Eine Reihe von kollektiven Anlageinstrumenten hat sich auf die Investition in Aktien von Goldminengesellschaften spezialisiert. Der Begriff "kollektive Anlageinstrumente" bezeichnet in diesem Kontext unter anderem auch offene Fonds, offene Investmentgesellschaften (OEICs), geschlossene Fonds, Anlagefonds, und ähnliche Strukturen. Diese Art Fonds gibt es in diversen Formen und zahlreichen Ländern. Da sie als regulierte Finanzprodukte gelten, ist es an dieser Stelle nicht möglich, Einzelheiten zu einzelnen Fonds zu erläutern.
Die Fonds weisen unterschiedliche Strukturen auf: einige investieren ausschließlich in Aktien von Goldminen, andere in Minen, die kein Gold, sondern andere Rohstoffe fördern, wiederum andere in Futures-Kontrakte und Bergbauaktien und weitere teils in Minenaktien und teils in die zugrunde liegenden Metalle.
Die Investition in eine Goldminenaktie sollte keinesfalls mit einer direkten Investition in Gold gleichgesetzt werden, da zwischen beiden signifikante Unterschiede bestehen.

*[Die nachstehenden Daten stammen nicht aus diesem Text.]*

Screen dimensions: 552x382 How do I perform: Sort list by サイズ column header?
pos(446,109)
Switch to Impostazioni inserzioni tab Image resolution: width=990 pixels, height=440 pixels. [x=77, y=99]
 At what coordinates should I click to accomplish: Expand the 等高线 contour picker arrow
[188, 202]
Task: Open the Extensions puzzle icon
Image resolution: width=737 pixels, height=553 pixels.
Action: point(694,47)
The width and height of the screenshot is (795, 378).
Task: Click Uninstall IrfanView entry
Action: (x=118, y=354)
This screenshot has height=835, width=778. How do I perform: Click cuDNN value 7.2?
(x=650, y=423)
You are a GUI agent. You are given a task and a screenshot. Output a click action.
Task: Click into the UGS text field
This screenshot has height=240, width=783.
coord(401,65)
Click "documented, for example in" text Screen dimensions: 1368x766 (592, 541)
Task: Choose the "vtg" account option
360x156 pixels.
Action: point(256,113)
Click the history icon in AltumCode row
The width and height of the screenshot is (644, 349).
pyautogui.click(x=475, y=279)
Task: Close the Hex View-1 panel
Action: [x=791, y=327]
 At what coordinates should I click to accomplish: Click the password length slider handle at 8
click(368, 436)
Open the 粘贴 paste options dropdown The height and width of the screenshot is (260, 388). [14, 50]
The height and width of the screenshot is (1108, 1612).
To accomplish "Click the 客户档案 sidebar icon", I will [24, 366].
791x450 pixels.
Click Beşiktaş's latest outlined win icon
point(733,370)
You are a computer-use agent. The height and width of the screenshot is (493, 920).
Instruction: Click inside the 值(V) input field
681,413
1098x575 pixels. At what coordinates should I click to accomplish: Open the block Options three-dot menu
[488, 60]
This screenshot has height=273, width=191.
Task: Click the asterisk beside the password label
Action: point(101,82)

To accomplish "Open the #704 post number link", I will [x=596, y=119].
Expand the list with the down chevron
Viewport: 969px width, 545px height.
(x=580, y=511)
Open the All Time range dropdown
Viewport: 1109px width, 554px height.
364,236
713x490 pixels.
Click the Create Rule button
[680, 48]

Das Wachstumspotenzial der Aktie einer Goldminengesellschaft hängt von den Marktprognosen für die Entwicklung des Goldpreises, den Förderkosten, der Wahrscheinlichkeit, mehr Goldvorkommen zu erschließen, und zahlreichen anderen Faktoren ab. In gewisser Hinsicht basiert der Erfolg der Investition daher auf der zukünftigen Rendite und dem Wachstumspotenzial der Gesellschaft.
Die meisten Goldminenaktien sind in der Regel volatiler als der
Goldpreis. Obwohl sie denselben Risikofaktoren unterliegen, die
Einfluss auf die Kurse vieler anderer Aktien haben, sind die
Minenindustrie im Allgemeinen und einzelne Minengesellschaften im
Besonderen zusätzlichen Risiken konfrontiert.
Bitte lassen Sie sich im Hinblick auf diesen Sektor von Ihrem Finanzberater oder Börsenmakler beraten.